Is Germany falling out of love with the bratwurst?
Be it the ubiquitous Currywurst, the traditional Frankfurter, or Bavaria’s boiled Weißwurst, new findings suggest the country’s signature contribution to world cuisine is under threat.
The global trend toward healthier, more sustainable foods means meat substitutes made from tofu, seitan, or legumes are going mainstream—even in Germany.
According to figures from the country’s federal statistics office released on Friday, domestic food producers ramped up their supply of vegetarian and vegan meat substitutes 39% to 83.7 million kilograms (92,300 tons) last year. That’s worth €374.9 million ($455 million) in total. By comparison, the value of conventional meat production in Germany, while 100 times greater, declined by nearly 4%. The figures account only for domestic production and do not include imports or exports.
Since data on alternative, plant-based meats has been collected only from 2019, this was the first time the statistics office could make an annual comparison—in itself an indicator of a growing trend.
Volkswagen is just one recent example of the change. The German carmaker is famous for producing its own Currywurst for its domestic workforce, but the brand’s 14,000-strong staff in Hanover have had the option of dining meat-free since February.
“We want to show that vegetarian food can always be an alternative to eating meat,” Thomas Kleiner, who manages the kitchen at VW’s Nordwind restaurant, told Fortune in an emailed statement.
Popular sausage brand Rügenwalder Mühle now generates roughly as much annual revenue from its vegetarian and vegan products as from its traditional business.
“We’re profiting from the corona effect. In the pandemic, people want to be more conscious about their diet,” chief executive Michael Hähnel told German daily Handelsblatt last month.

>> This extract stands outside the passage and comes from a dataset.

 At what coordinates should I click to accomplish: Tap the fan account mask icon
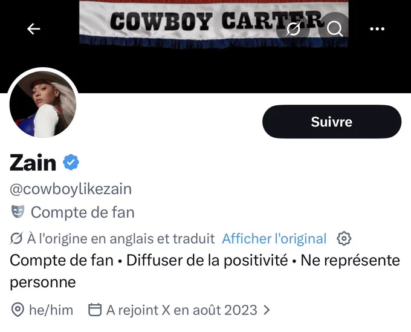pyautogui.click(x=18, y=212)
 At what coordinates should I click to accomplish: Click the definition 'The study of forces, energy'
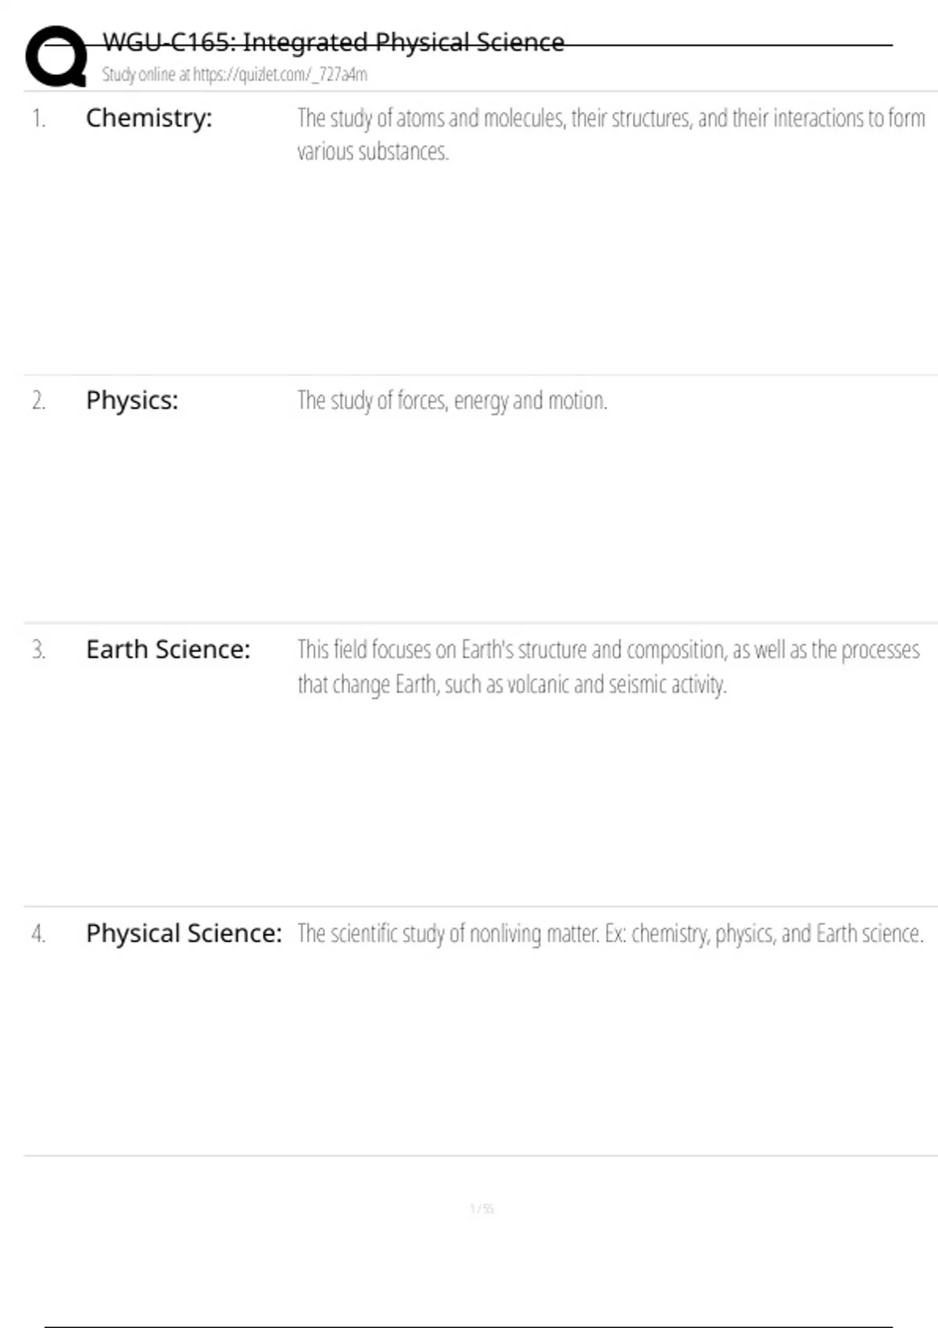point(452,401)
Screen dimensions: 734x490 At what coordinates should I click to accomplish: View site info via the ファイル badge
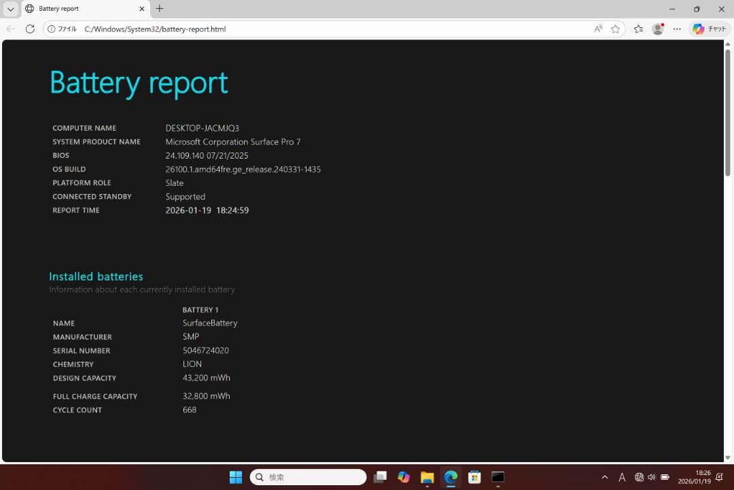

Politicians have repeatedly waded into the fierce social debate over meat consumption. Over in the U.S., Republicans recently pushed the false narrative that President Joe Biden wanted to clamp down on burgers as part of his plans to combat climate change.
In Germany, a similar debate kicked off weeks ahead of the general election back in 2013, when the Greens campaigned for a Veggie Day. The center-left party led by Annalena Baerbock is currently polling neck and neck with Chancellor Angela Merkel’s conservatives and is widely expected to be part of the next coalition government after elections in late September. It remains to be seen what sustainable food policies the party might pursue if it finds election success.
The meat industry in Germany can partly be blamed for the decline in consumption, as it has experienced its fair share of bad publicity. Many still remember the so-called Gammelfleisch scandal in 2005, when rancid or rotten meat was sold under false pretenses to restaurateurs and mixed into popular fast-food dishes like Turkish kebabs.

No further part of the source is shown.